• **Task directions**: Where the word "dropdown" shows up in the entries below, please copy the whole line.

• **Source material**:
- - - - -
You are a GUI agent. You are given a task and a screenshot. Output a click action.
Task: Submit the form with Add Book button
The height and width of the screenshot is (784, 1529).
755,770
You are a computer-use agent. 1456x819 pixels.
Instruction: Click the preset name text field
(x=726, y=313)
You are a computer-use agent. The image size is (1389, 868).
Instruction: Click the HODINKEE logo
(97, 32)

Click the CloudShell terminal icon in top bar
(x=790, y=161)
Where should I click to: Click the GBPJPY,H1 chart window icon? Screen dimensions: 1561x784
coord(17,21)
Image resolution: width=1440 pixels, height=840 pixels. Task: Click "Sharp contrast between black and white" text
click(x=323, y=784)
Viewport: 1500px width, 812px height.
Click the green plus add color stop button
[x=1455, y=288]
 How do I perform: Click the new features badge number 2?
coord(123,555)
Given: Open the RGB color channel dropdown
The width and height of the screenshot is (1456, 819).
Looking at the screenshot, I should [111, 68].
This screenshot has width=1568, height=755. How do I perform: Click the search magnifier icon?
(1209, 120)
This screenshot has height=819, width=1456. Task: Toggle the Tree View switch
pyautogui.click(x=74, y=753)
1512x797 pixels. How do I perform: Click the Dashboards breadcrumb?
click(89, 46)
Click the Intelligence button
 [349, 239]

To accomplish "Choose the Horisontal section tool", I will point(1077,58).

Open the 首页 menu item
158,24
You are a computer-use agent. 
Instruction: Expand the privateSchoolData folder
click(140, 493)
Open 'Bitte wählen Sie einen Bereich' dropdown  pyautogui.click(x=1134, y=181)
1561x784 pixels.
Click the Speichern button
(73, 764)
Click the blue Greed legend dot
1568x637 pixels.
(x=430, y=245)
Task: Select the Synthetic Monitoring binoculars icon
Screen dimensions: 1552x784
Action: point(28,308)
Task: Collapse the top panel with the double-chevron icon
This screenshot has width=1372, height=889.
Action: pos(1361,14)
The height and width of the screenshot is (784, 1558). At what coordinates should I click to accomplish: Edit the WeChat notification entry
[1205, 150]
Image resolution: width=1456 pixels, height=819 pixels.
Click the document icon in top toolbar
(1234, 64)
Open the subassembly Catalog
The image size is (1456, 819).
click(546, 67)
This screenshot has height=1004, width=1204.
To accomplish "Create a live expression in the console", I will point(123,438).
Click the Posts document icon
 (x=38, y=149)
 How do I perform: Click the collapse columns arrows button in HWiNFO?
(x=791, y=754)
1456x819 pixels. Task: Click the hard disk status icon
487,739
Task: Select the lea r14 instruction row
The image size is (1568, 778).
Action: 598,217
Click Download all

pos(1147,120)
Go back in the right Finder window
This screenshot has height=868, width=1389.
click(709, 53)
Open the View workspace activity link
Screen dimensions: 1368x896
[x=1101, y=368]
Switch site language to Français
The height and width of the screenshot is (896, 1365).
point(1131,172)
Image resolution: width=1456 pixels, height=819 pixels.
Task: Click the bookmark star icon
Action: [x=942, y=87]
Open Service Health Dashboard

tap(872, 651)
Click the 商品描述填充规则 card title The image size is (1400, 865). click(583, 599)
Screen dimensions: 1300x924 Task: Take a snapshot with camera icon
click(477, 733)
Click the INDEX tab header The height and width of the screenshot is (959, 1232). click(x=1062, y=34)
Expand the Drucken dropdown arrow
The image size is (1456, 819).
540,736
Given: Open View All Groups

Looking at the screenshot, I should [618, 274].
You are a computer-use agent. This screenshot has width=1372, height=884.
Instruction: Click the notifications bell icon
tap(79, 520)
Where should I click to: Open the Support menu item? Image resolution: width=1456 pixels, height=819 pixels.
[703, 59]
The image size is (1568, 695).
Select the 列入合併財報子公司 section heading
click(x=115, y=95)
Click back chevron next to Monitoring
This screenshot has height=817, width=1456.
- - - - -
• **Response to the exercise**:
Given: Open the RGB color channel dropdown
Open 'Bitte wählen Sie einen Bereich' dropdown  pyautogui.click(x=1134, y=181)
Expand the Drucken dropdown arrow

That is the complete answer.